## ASSIGNED TASK
Transcribe the entries that follow, every word as written, and drop the pictures.

Start of Block

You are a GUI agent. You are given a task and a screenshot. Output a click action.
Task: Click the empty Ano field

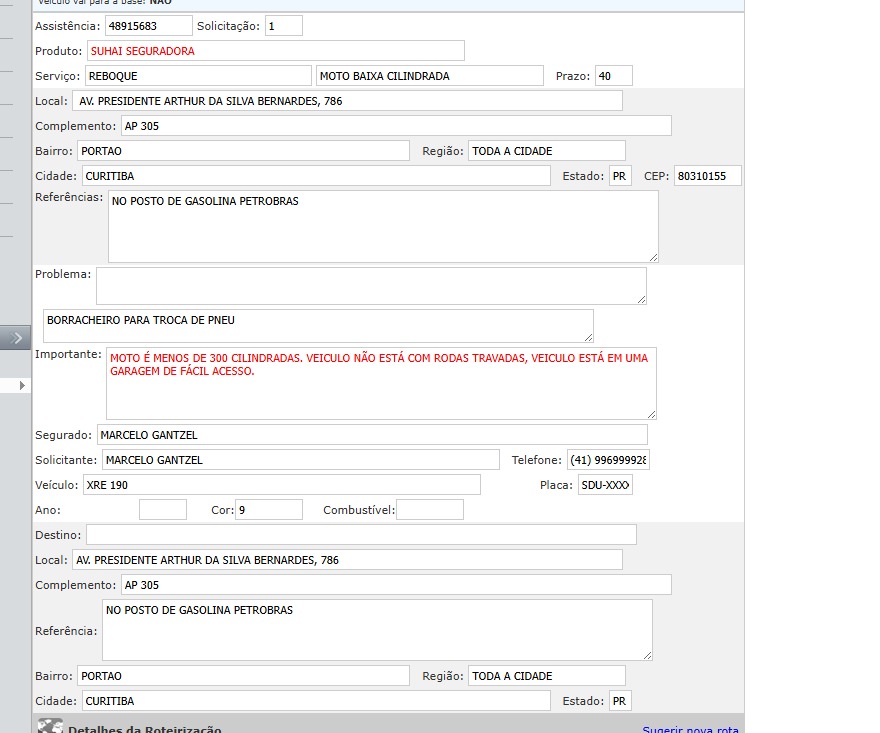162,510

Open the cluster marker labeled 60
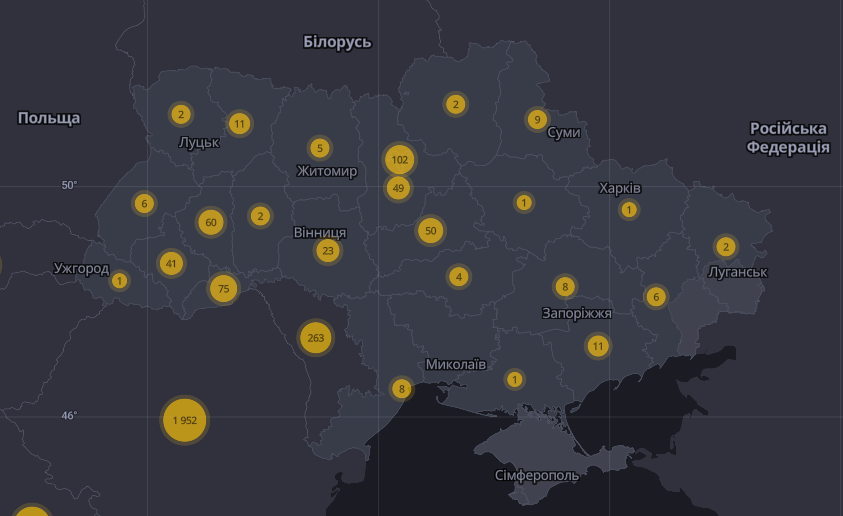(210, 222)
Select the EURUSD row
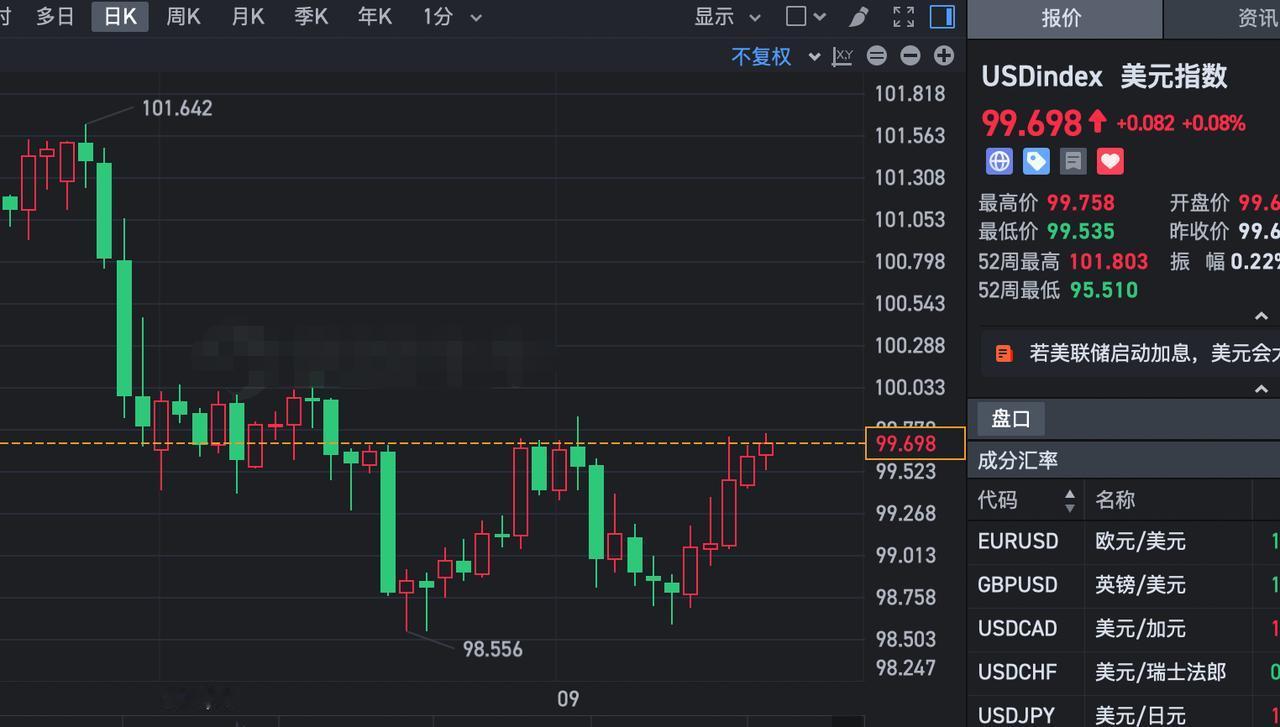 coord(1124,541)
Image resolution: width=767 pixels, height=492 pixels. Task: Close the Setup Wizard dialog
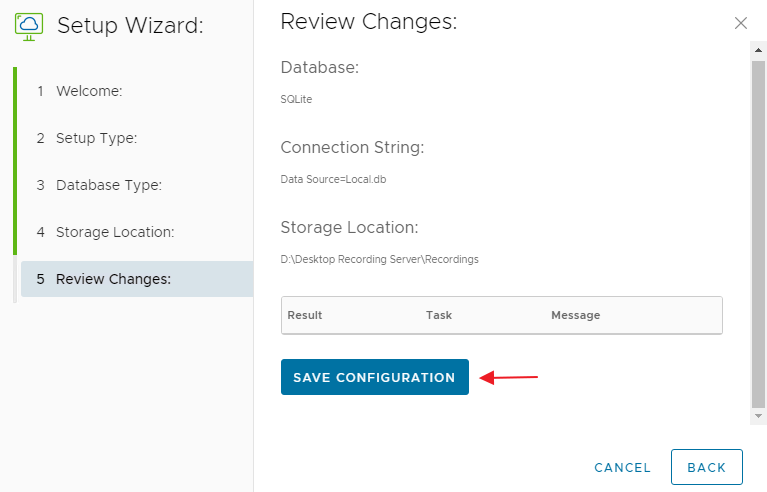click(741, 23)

End of Block

## FINISHED TASK
You are a GUI agent. You are given a task and a screenshot. Output a click action.
Task: Click the empty Ano field

162,510

Open the cluster marker labeled 60
(210, 222)
Select the EURUSD row
 coord(1124,541)
Image resolution: width=767 pixels, height=492 pixels. Task: Close the Setup Wizard dialog
click(741, 23)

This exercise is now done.